LONDON, ONT. -- A London man is finding out the hard way that some health services are falling by the wayside as the health are community focuses on flattening the curve during the COVID-19 pandemic.

Dave Houghton was just trying to be part of the solution in trying times. His wife, who has terminal cancer, has been staying at Parkwood Institute in London in palliative care since last summer.

When he was asked to bring her home to free up space for acute care beds, now needed for the pandemic, he was only happy to help out. That’s when he ran into a brick wall.

“I was not too happy about that because we were asked to help out,” he explains. “I’ve taken leave now off work to be with my wife to be a caregiver.

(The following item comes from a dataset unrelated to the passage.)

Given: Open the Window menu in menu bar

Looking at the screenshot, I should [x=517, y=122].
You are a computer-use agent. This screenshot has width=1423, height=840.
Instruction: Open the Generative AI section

So I have less income and now when I need the help with the money it’s being very difficult to get.”

Houghton needs ostomy supplies for his wife, along with a chair lift. The lift costs $150 per month to rent or $3,000 to buy.

He contacted Ontario’s Assisted Devices Program (ADP) which covers up to 75 per cent of the cost for people in need. What he found on the other end of the receiver was an outgoing message saying the office was closed due to COVID-19.

Now he’s wondering why health services such as ADP are not considered essential by the province.

“Why would you not leave this open, when we have a health care system that is going to be stressed, and help those of us who are wanting to help out and move out and go home, and make it easier for us to do that.”

Houghton’s MPP, Terence Kernaghan, has stepped in to help while the office is closed. Kernaghan says there has to be a better way to deal with the unexpected.

“We appreciate that things aren’t operating as usual, and in some cases far slower. But we also want to make sure that places like ADP also don’t allow people to fall through the cracks during the crisis.”

For now, Houghton has dug into his own savings to bring his wife home - until financial aid comes through.

“They are trying to help but it shouldn’t be this difficult to get help.”